(Collected data entries)

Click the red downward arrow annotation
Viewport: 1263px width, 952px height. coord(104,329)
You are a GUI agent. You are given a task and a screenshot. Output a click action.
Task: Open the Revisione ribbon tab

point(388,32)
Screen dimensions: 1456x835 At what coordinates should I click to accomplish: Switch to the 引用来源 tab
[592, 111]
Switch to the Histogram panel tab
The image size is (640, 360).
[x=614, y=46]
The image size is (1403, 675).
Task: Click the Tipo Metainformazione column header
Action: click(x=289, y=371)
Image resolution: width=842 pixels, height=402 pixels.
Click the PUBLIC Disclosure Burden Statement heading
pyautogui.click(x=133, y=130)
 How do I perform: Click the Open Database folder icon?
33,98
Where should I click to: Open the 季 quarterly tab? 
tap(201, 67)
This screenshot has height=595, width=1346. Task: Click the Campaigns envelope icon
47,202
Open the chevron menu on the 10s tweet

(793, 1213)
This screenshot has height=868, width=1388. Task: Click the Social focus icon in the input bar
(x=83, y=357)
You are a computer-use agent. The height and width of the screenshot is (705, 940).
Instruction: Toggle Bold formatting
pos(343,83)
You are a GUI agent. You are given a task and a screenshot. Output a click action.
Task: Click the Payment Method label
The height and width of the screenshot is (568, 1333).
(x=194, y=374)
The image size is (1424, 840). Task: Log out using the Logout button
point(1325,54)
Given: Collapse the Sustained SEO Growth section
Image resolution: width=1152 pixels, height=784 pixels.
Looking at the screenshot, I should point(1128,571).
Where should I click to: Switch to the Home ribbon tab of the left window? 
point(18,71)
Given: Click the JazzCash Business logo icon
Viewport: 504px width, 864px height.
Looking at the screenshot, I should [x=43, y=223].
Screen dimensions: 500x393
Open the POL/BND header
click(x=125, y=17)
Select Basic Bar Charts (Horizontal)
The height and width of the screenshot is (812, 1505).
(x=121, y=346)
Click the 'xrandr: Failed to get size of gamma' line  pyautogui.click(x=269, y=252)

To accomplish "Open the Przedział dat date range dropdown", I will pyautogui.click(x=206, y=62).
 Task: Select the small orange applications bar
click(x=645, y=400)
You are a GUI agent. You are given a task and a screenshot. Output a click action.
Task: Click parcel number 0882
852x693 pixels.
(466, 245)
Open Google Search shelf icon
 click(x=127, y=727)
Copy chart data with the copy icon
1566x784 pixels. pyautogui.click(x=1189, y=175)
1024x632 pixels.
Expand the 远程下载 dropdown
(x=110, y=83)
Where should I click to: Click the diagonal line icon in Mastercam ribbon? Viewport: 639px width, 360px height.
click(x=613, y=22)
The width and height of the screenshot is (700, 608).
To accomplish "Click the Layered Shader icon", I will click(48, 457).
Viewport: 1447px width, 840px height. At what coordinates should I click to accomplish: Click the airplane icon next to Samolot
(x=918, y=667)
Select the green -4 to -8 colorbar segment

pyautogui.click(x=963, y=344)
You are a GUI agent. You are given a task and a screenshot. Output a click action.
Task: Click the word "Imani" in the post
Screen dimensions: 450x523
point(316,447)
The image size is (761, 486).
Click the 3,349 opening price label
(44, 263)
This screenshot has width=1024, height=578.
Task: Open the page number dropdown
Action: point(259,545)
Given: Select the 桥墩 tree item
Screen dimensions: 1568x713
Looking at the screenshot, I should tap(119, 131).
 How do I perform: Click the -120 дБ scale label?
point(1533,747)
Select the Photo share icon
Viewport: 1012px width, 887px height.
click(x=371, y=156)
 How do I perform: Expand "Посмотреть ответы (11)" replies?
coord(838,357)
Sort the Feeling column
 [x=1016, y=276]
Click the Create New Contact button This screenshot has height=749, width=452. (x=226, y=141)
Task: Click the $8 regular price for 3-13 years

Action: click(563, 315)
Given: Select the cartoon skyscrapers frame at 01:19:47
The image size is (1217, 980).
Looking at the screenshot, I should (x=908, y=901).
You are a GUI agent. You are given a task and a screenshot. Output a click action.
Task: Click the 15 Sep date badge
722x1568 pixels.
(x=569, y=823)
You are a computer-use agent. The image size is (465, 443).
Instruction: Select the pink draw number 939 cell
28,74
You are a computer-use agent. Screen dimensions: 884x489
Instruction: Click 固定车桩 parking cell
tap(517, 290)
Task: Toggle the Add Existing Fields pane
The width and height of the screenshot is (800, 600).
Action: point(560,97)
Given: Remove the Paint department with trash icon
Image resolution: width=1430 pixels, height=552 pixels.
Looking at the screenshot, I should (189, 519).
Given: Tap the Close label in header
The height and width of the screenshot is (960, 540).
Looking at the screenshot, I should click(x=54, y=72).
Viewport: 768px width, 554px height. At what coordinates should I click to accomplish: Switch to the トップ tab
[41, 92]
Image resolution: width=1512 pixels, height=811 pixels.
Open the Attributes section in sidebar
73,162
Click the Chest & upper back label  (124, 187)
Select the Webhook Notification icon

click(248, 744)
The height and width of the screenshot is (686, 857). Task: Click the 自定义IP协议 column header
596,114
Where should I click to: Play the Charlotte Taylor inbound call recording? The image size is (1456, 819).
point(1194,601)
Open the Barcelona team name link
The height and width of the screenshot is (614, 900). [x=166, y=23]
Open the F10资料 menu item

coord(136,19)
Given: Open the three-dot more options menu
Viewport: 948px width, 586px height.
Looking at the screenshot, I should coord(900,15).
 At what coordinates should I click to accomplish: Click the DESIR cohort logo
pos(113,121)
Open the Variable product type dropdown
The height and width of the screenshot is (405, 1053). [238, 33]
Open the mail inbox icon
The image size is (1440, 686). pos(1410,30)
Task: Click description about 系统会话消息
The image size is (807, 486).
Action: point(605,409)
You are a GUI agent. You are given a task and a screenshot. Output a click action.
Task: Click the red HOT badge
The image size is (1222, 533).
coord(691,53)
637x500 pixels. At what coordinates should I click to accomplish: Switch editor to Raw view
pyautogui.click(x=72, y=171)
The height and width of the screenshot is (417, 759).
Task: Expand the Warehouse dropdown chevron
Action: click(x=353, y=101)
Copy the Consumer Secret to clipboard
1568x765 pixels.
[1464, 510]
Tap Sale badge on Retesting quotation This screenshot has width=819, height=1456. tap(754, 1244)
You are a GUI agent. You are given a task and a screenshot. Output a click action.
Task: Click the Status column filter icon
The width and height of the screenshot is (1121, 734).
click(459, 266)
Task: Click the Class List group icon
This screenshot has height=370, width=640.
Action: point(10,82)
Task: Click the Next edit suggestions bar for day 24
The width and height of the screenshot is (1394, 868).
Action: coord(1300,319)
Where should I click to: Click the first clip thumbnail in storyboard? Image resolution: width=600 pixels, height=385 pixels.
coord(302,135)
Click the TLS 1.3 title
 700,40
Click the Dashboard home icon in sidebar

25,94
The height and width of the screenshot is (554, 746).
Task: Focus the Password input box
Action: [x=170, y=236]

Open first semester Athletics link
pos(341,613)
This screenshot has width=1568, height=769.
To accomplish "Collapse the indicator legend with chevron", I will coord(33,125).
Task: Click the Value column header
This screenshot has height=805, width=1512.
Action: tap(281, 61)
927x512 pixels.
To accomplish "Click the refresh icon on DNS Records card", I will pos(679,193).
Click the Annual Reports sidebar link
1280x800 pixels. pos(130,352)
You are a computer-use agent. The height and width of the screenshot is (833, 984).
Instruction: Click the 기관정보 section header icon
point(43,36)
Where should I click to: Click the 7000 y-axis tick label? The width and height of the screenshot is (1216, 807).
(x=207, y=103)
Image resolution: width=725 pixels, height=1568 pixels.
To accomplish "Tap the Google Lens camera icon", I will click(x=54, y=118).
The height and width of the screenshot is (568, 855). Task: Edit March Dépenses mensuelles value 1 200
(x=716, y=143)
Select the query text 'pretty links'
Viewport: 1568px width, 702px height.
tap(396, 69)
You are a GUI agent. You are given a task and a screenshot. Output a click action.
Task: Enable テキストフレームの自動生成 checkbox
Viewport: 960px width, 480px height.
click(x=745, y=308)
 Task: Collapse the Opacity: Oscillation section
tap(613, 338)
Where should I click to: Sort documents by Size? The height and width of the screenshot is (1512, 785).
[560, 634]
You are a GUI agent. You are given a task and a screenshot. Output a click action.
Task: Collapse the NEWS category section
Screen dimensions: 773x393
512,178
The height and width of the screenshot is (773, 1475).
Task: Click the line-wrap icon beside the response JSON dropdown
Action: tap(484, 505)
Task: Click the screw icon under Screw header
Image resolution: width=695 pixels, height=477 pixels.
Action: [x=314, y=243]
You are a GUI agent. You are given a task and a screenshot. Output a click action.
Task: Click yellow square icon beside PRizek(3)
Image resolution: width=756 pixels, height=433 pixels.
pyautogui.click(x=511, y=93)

Action item: Your reply should be a single number: the count of lines above that include the string "date".

Solution for this problem: 2